→ **Objectif visé**:
Reproduisez mot pour mot et en entier le texte sur la démission pour écrire un roman.

→ **Extrait**:
= = =

Il y a un an, j’ai décidé d’emmener ma vie vers un autre chemin alors que j’étais bien confortablement installée dans un quotidien stimulant et intéressant. Pour résumer, j’aimais (beaucoup) mon travail de directrice générale d’un organisme à but non lucratif, j’avais pris des responsabilités au sein de plusieurs conseils d’administration, j’avais un conjoint aimant et joyeux et deux beaux enfants qui me comblaient (note que j’ai toujours mon mari et mes enfants !).
Bref, ça roulait pour moi et je pense – très modestement et en toute humilité – que j’incarnais l’un des nombreux visages de la femme dans la trentaine, dynamique, battante, souriante, douée pour faire en sorte que tous ses projets réussissent. Oui, on peut tout avoir. Yes, we can.
Une démission et un changement de vie radical
Plus ma trentaine avançait, plus un avenir professionnel stimulant se dessinait… et c’est là que j’ai décidé de « tirer la plug ». Crac, boum ! J’ai démissionné et j’ai décidé de m’atteler à mon nouveau projet : écrire un roman. J’ai tourné le dos à plusieurs offres d’emplois stimulantes pour rester seule à la maison devant mon ordinateur à tenter de faire vivre des personnages et une histoire. Bon, je vous avoue que la décision ne s’est pas prise du jour au lendemain. Elle a été le long processus d’un calvaire mental !

= = =

→ **Segment de données**:

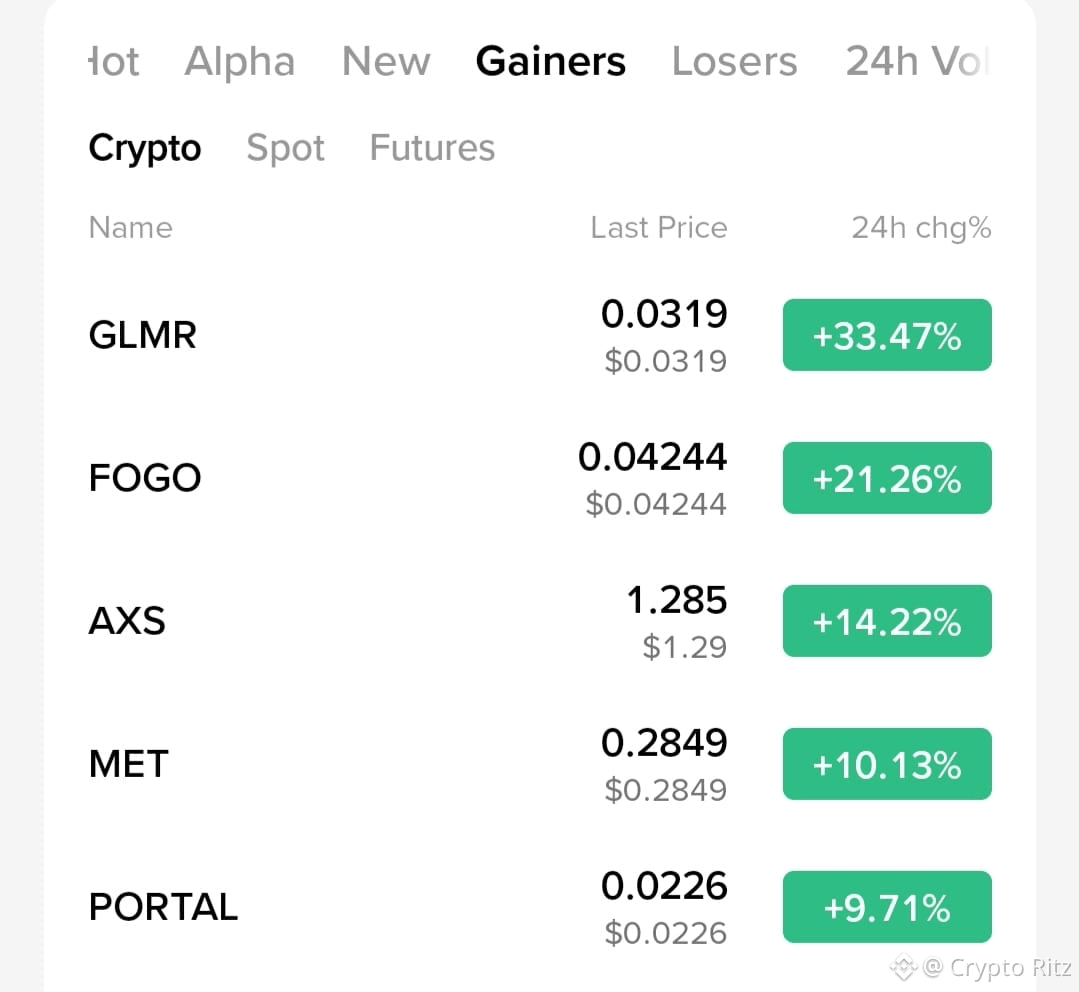
Task: Sort by Last Price column
Action: click(658, 228)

= = =

→ **Résultat**:
Il y a un an, j’ai décidé d’emmener ma vie vers un autre chemin alors que j’étais bien confortablement installée dans un quotidien stimulant et intéressant. Pour résumer, j’aimais (beaucoup) mon travail de directrice générale d’un organisme à but non lucratif, j’avais pris des responsabilités au sein de plusieurs conseils d’administration, j’avais un conjoint aimant et joyeux et deux beaux enfants qui me comblaient (note que j’ai toujours mon mari et mes enfants !).
Bref, ça roulait pour moi et je pense – très modestement et en toute humilité – que j’incarnais l’un des nombreux visages de la femme dans la trentaine, dynamique, battante, souriante, douée pour faire en sorte que tous ses projets réussissent. Oui, on peut tout avoir. Yes, we can.
Une démission et un changement de vie radical
Plus ma trentaine avançait, plus un avenir professionnel stimulant se dessinait… et c’est là que j’ai décidé de « tirer la plug ». Crac, boum ! J’ai démissionné et j’ai décidé de m’atteler à mon nouveau projet : écrire un roman. J’ai tourné le dos à plusieurs offres d’emplois stimulantes pour rester seule à la maison devant mon ordinateur à tenter de faire vivre des personnages et une histoire. Bon, je vous avoue que la décision ne s’est pas prise du jour au lendemain. Elle a été le long processus d’un calvaire mental !